= Alien implants =

Ufology subject

In ufology, alien implants are alleged physical objects claimed to have been surgically placed in the bodies of purported alien abductees. The reported capabilities of such implants have included telepresence, mind control, and a form of biotelemetry analogous to humans tagging wild animals for study. As with UFO subjects in general, the idea of "alien implants" has seen very little attention from mainstream scientists.

==History==
According to Peter Rogerson writing in Magonia magazine, the earliest mention of alien implants can be traced to a March 1957 Long John Nebel radio show interview with ufologist John Robinson, where Robinson recounted a neighbor's claim of being kidnapped by aliens in 1938 and kept subdued by "small earphones" placed behind his ears.

Massachusetts resident Betty Andreasson claimed that aliens had implanted a device in her nose during her supposed abduction in 1967, first publicized by Raymond E. Fowler in his book The Andreasson Affair. A Canadian woman named Dorothy Wallis described a similar experience in 1983. In later years, the claims of authors like Whitley Strieber would further popularize commonly reported patterns of alien abductions in general, including the topic of unusual "implants" associated with such alleged encounters. John E. Mack wrote in his book Abduction: Human Encounters With Aliens that he examined a "thin, wiry object" that was 0.5 to 0.75 in in length, given to him by a 24-year-old female client who stated that it came out of her nose following an abduction experience. California podiatrist Roger Leir also claimed to have removed implants from patients.
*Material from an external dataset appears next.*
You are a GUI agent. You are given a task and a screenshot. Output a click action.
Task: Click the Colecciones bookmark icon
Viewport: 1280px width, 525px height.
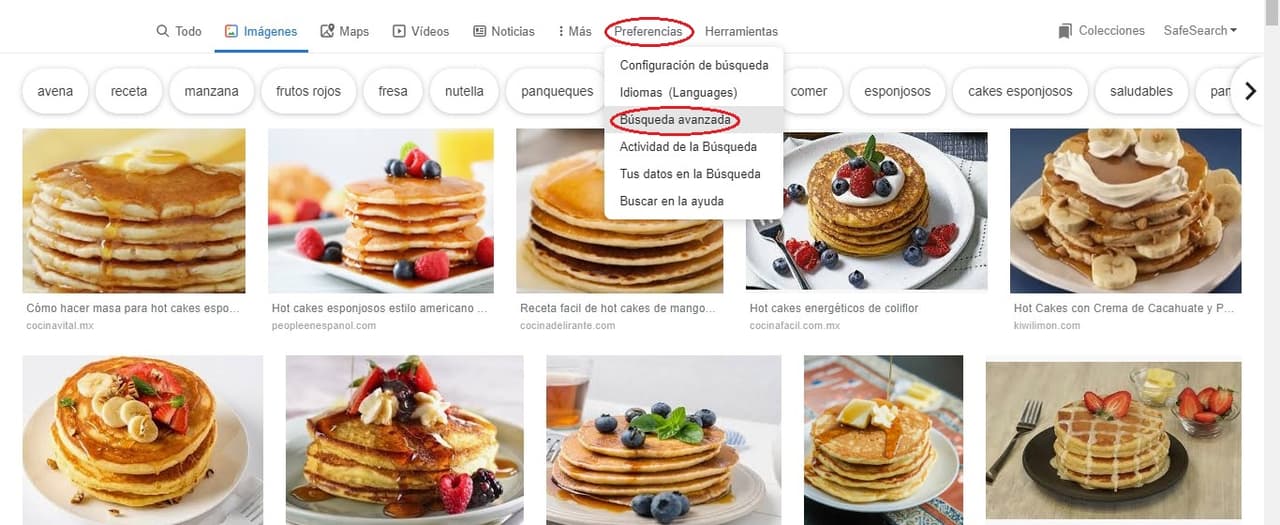[1065, 31]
According to skeptical investigator Joe Nickell, the supposed implants appear to be ordinary materials such as shards of glass, jagged pieces of metal, and carbon fibers. The objects are often found lodged in extremities such as toes, hands, and shins. Nickell cites Kaplan Medical Center department head Virgil Priscu's opinion that there's "No mystery, no implants", explaining that normal objects picked up during a fall or by walking barefoot often become surrounded by scar tissue.

==Popular culture==
Alien implants, pictured as small needles inserted into victims' necks and stomachs, first appeared in the 1953 film Invaders from Mars.

==See also==
- Matchbox sign, a similar phenomenon related to delusional parasitosis.